Un policier a été condamné lundi 14 décembre à Tours à six mois de prison avec sursis et interdiction d'exercer pendant dix-huit mois pour avoir giflé un homme lors d'une intervention, alors qu'il affirme avoir voulu le ranimer.

Le palais de justice de Tours
Le palais de justice de Tours © Xavier Louvel / Maxppp

Les faits s'étaient déroulés le 28 juillet 2020, vers 21h à Tours, sur les bords de Loire. Un homme, connu des services de police, "alcoolisé et/ou sous ecstasy" exhibait son sexe et perturbait les promeneurs avant de se jeter dans l'eau. Une patrouille, un homme et deux femmes, est intervenue. Le policier a giflé l'homme.

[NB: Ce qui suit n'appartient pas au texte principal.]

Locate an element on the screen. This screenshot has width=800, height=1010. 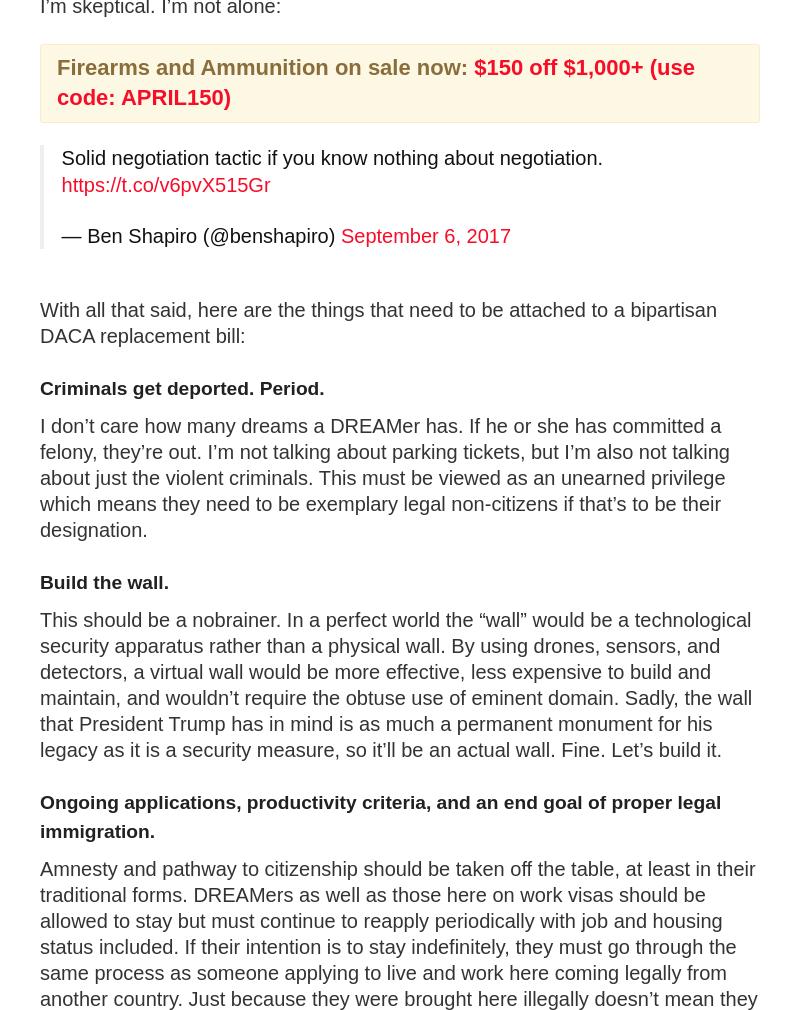
'$150 off $1,000+ (use code: APRIL150)' is located at coordinates (375, 81).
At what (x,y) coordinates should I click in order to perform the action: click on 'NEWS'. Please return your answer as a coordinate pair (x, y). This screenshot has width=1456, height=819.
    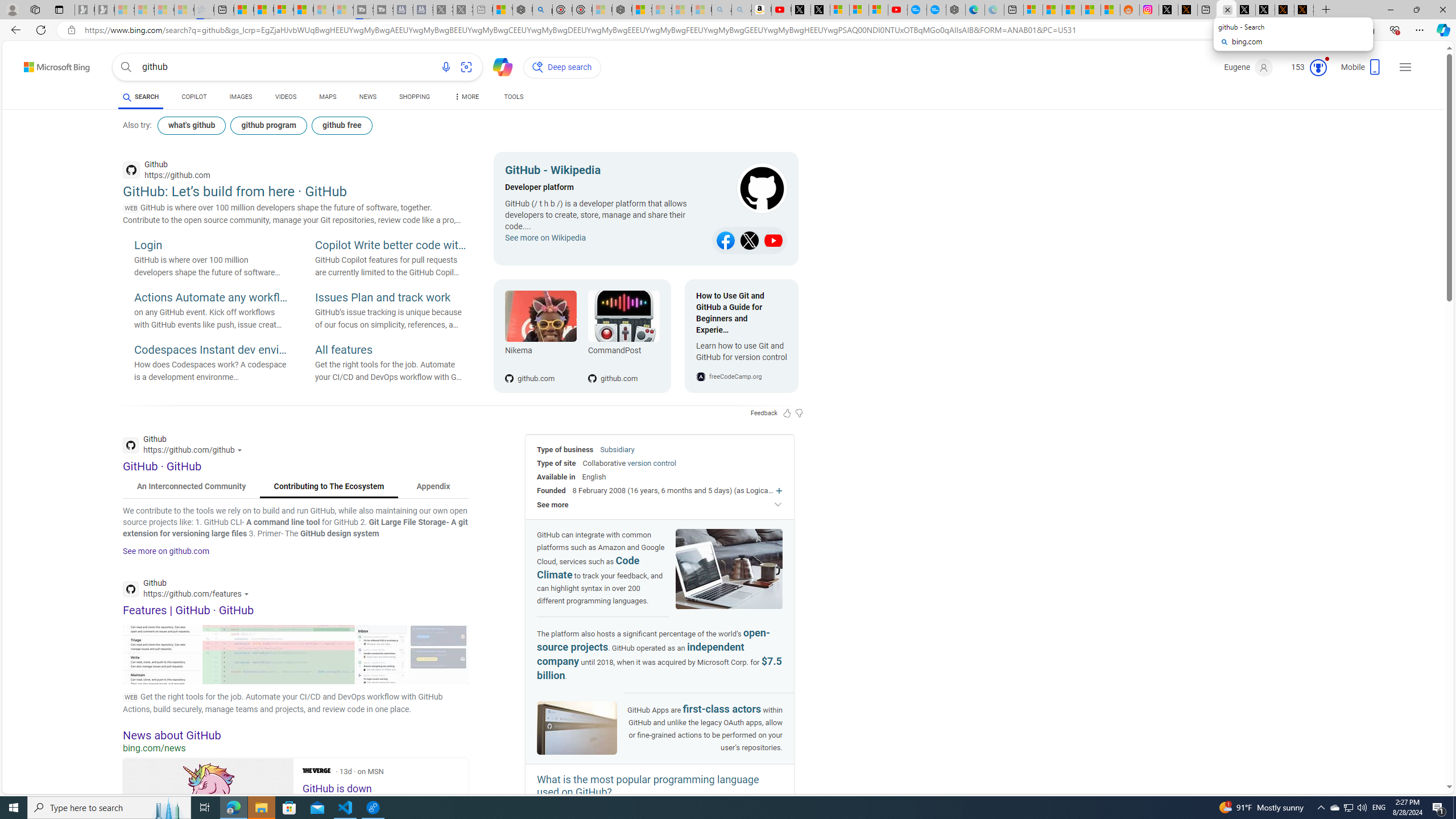
    Looking at the image, I should click on (367, 96).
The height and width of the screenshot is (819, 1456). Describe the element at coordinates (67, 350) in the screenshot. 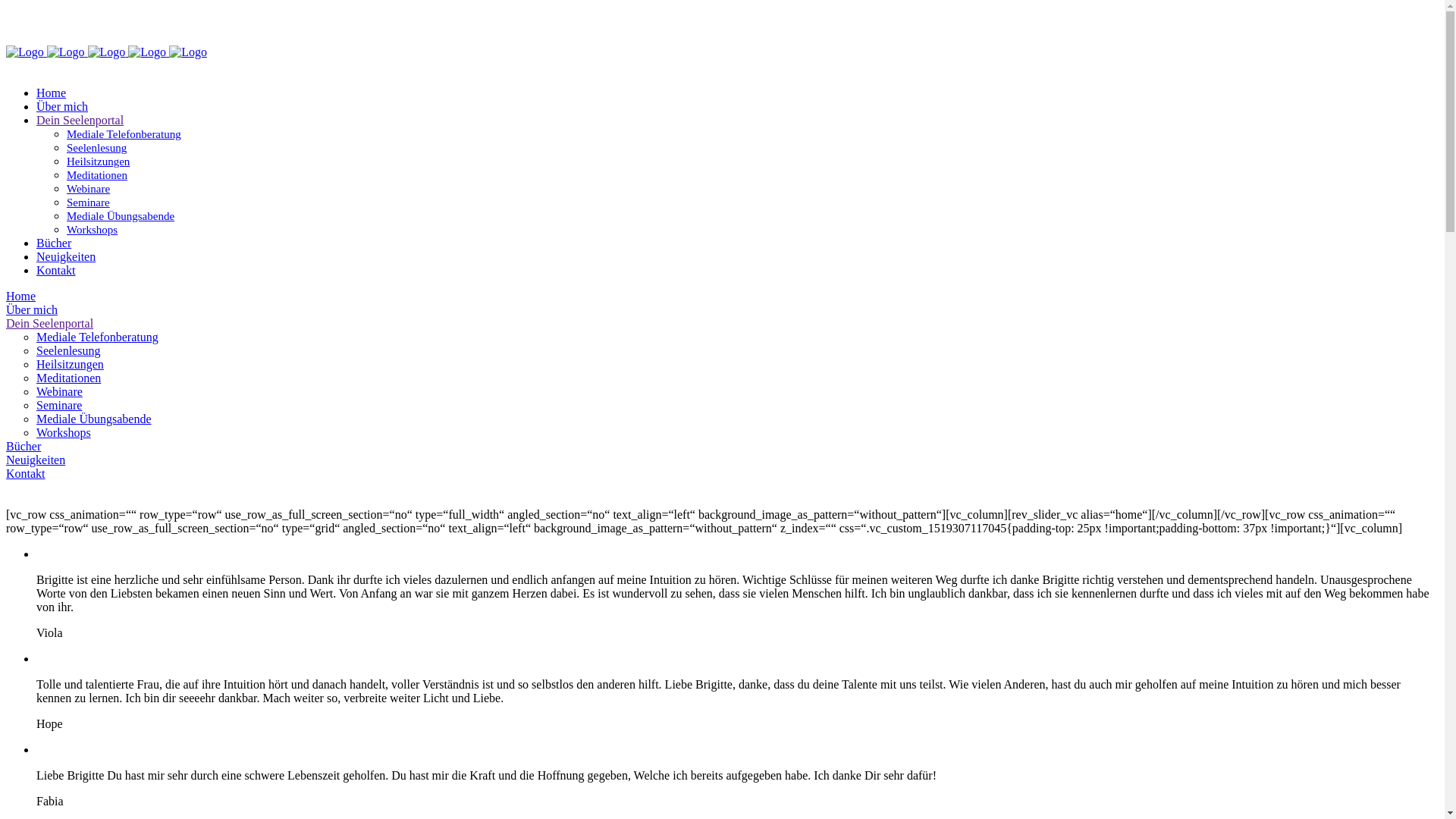

I see `'Seelenlesung'` at that location.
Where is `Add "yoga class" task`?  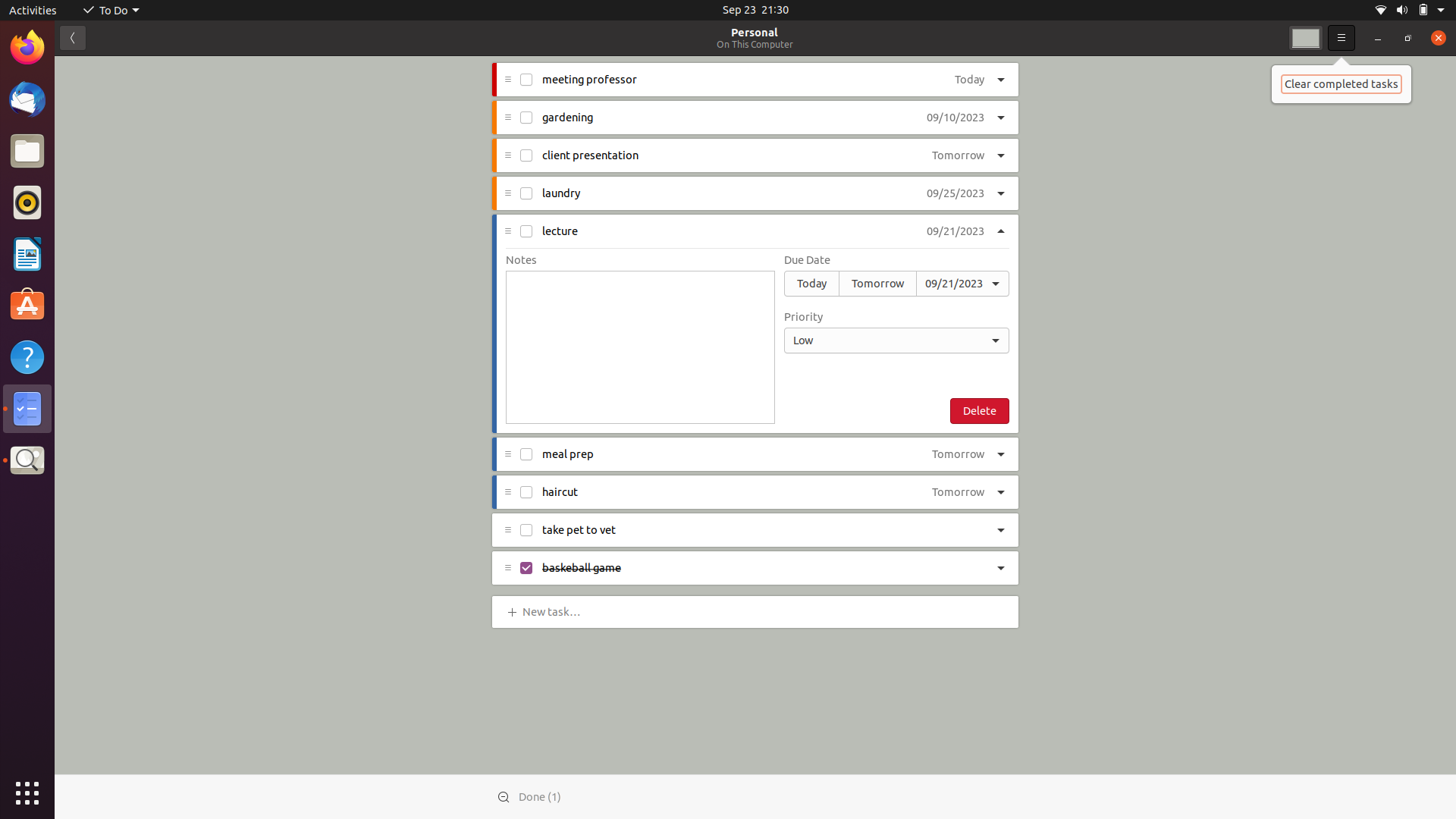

À la barre, jeudi, le policier, très bien noté par sa hiérarchie, a dit avoir "procédé au geste technique qui s'imposait : une stimulation faciale pour ranimer l'individu". Le procureur de la République de Tours, Grégoire Dulin a estimé, en revanche, que le policier a "failli aux valeurs fondamentales de la police nationale, aux missions d'assistance et de protection", requérant une peine de huit mois d'emprisonnement avec sursis et l'interdiction d'exercer ses fonctions pendant dix-huit mois avec exécution provisoire.

 

Une sanction "totalement disproportionnée" pour la défense

Le tribunal a condamné le policier "pour violence volontaire par personne dépositaire de l'autorité publique" à une peine de six mois avec sursis et une interdiction d'exercer pendant dix-huit mois avec exécution provisoire. Une sanction jugée "totalement disproportionnée" par son avocate, Me Audrey Chefneux.

"Le fonctionnaire de police qui exécutait un geste de secours se retrouve comparant devant une juridiction répressive sur la simple dénonciation, non pas d'une victime mais d'un citoyen lambda (...) Il n'y a même pas eu de dépôt de plainte", a-t-elle déclaré à l'AFP avant de s'étonner de la rapidité de la procédure. Une vingtaine de collègues du policier étaient présents au tribunal. Pour David Debono, de l'unité SGP Police Force Ouvrière, cette décision est "scandaleuse et inédite".